PH may turn to world body to force Thailand’s hand

By: - Reporter / @amyremoINQ
/ 06:51 PM October 20, 2013

The Philippines may be forced to turn to a world body to compel Thailand to compensate a local cigarette maker.

The case stemmed from a complaint filed by the Philippines on behalf of Philip Morris Philippines Manufacturing Inc. and submitted to the World Trade Organization.


In their complaint, Manila officials claimed that the Thai government had been unfair in dealing with imported cigarette brands, particularly in terms of its customs valuation practices, excise tax, health tax, TV tax, value-added tax regime, retail licensing requirements, and import guarantees imposed on cigarette importers.

In 2011, the appellate body of the World Trade Organization (WTO) ruled in favor of the Philippines and declared that Thailand was unfairly treating cigarette imports from the Philippines.


Now, Thailand has to explain why it has complied with only nine out of the 10 measures set out under the WTO ruling.

This explanation, which concerns customs evaluation, is expected by November this year, according to Trade Undersecretary Adrian S. Cristobal Jr.

If the Philippines were to find Thailand’s explanation to be less than satisfactory, then it would seek the WTO’s help to compel Thailand to comply with the ruling.

“We’ll know by November [this year] whether or not to pursue the compliance proceedings because we are still waiting for the answers of Thailand. That will determine our position. If the Philippines is not satisfied with these answers, we will push through with the compliance proceedings,” Cristobal said in an interview last week.

According to the trade official, the compliance proceedings is a formal WTO process to enforce a ruling.

At present, the Philippines has only a bilateral engagement.

According to an earlier Inquirer report, the Philippines claimed that the measures were administered in violation of GATT 1994 Article X 3a.
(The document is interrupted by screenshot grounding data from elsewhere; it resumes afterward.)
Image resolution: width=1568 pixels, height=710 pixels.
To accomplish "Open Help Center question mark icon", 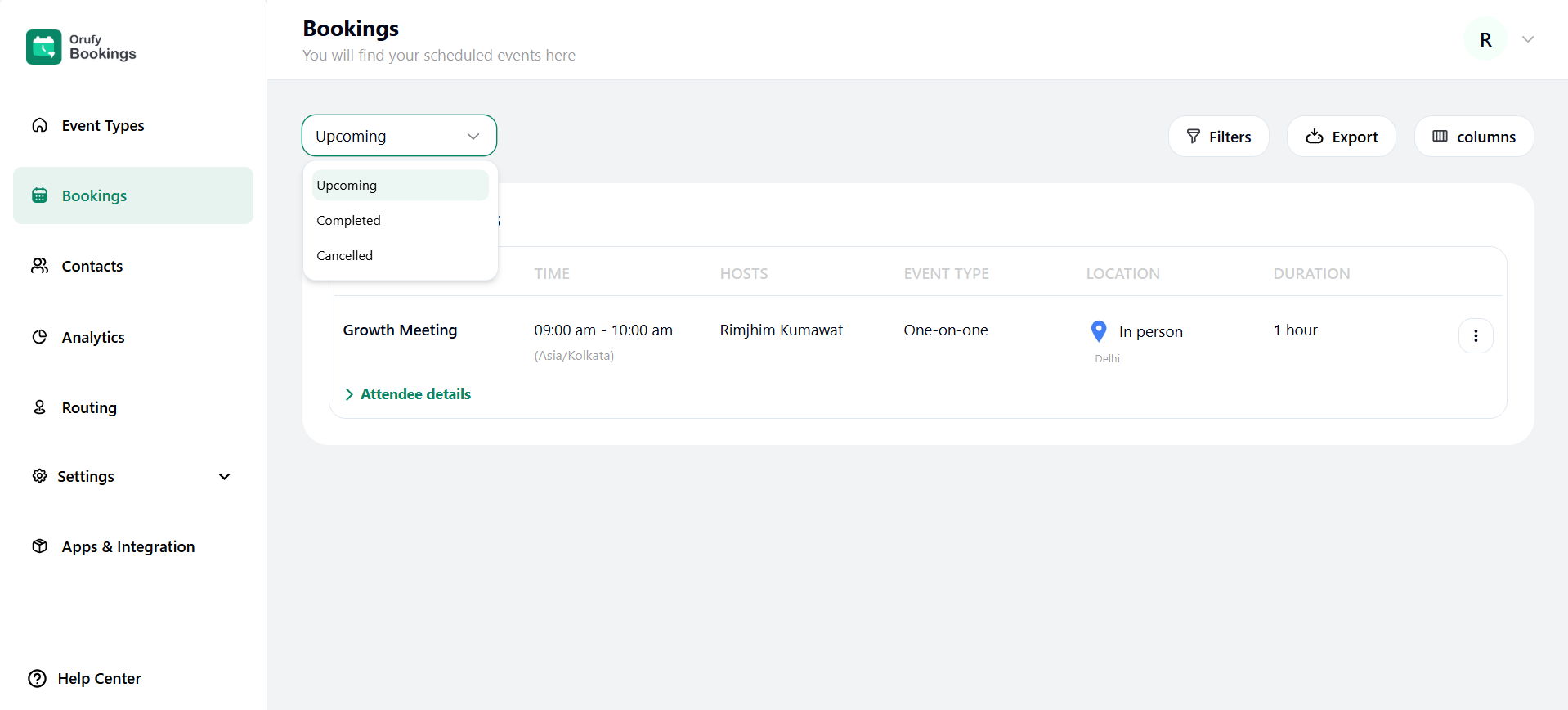I will click(x=38, y=678).
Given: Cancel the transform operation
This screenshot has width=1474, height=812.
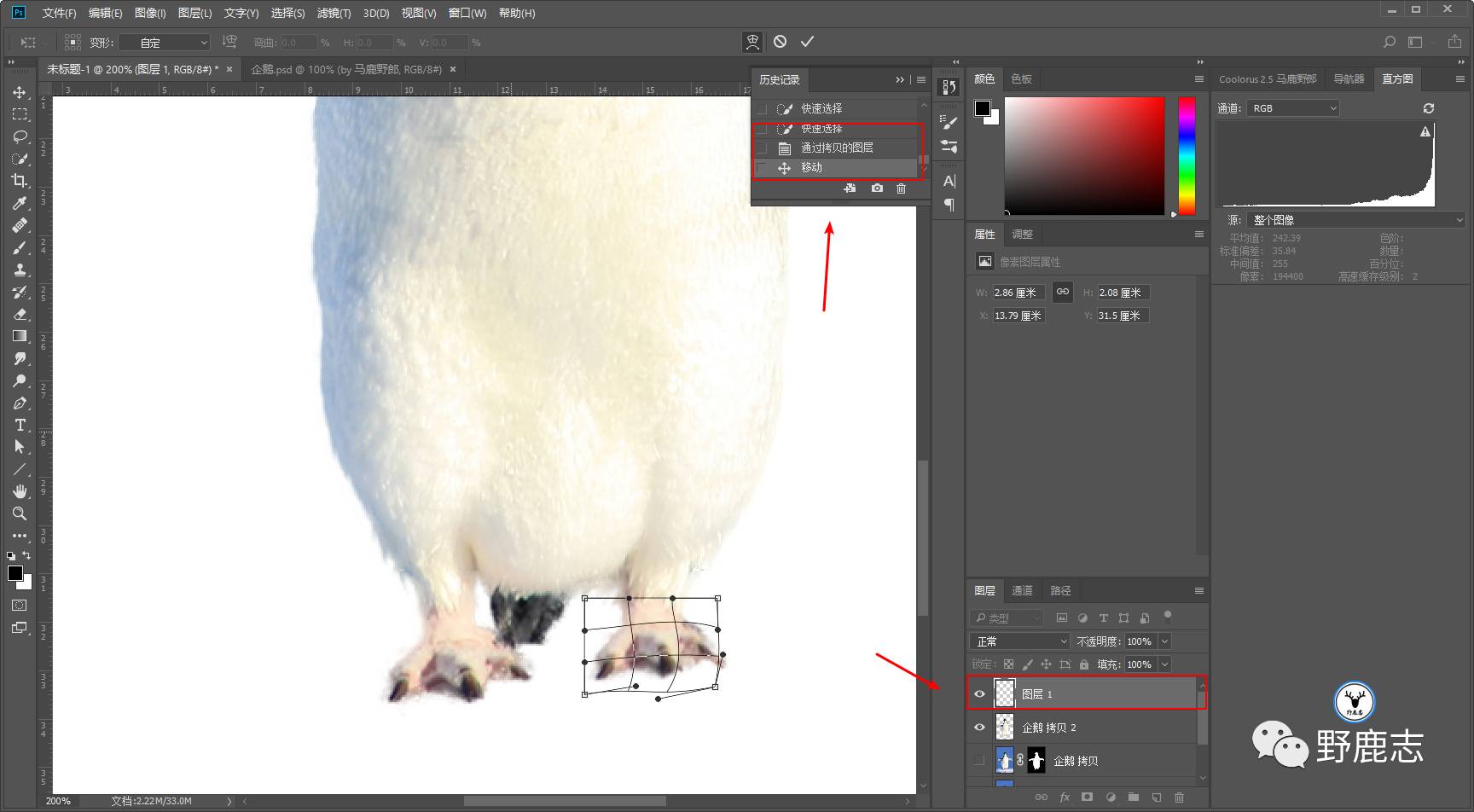Looking at the screenshot, I should click(780, 42).
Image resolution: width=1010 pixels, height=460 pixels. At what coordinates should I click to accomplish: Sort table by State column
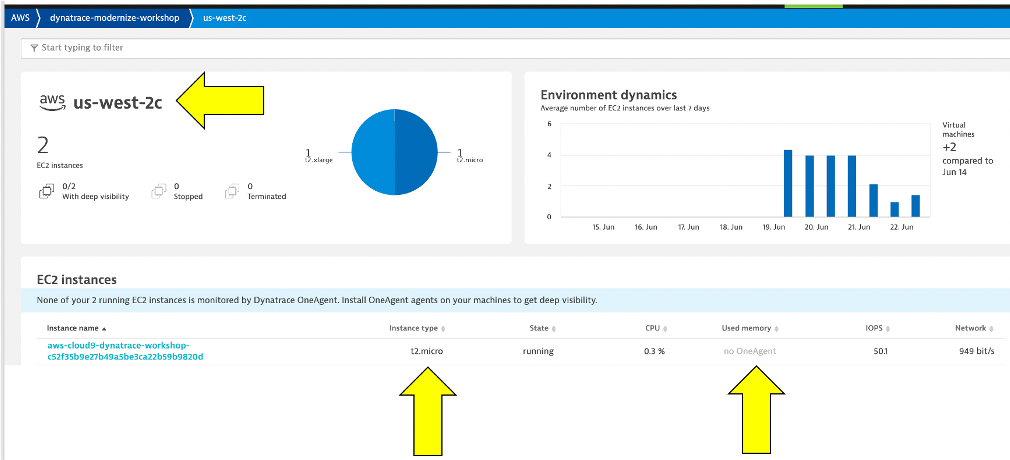click(x=541, y=328)
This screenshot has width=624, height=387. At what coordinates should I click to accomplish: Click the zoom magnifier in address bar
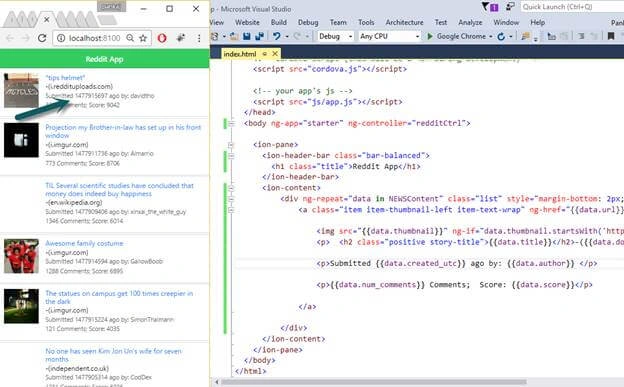point(130,38)
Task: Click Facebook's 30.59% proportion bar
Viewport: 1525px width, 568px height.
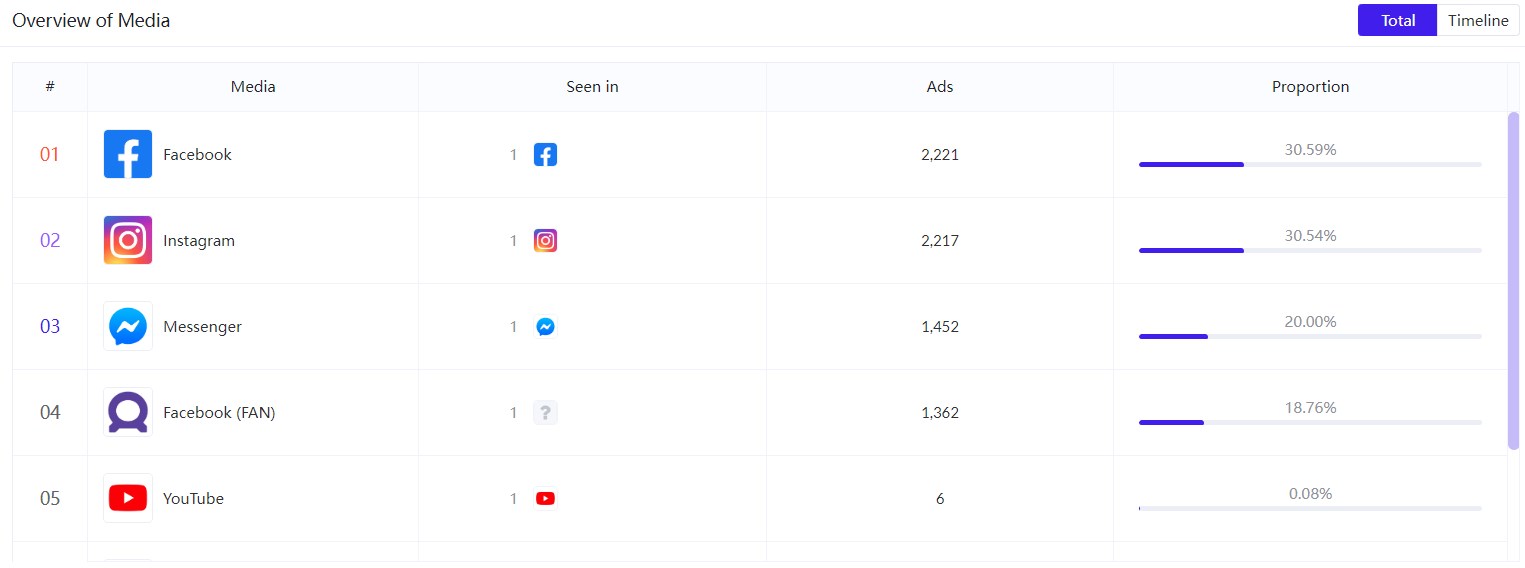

Philip Morris cannot go straight to the WTO to file a complaint. Only governments are allowed to do that on behalf of businesses that are operating in their countries.

Thailand has so far been granted a two-pronged reasonable period of time (RPT) to implement the WTO ruling covering the dispute.

The 1st RPT involving VAT measures ended on Oct. 15, 2012, while the RPT for the other measures, including those involving the WTO Customs Valuation Agreement, ended in May 2012.

Since the expiration of the RPTs, Thailand and the Philippines have engaged in bilateral discussions in Geneva through a series of WTO missions.

Two meetings were likewise held in Bangkok, the most recent of which was in May this year.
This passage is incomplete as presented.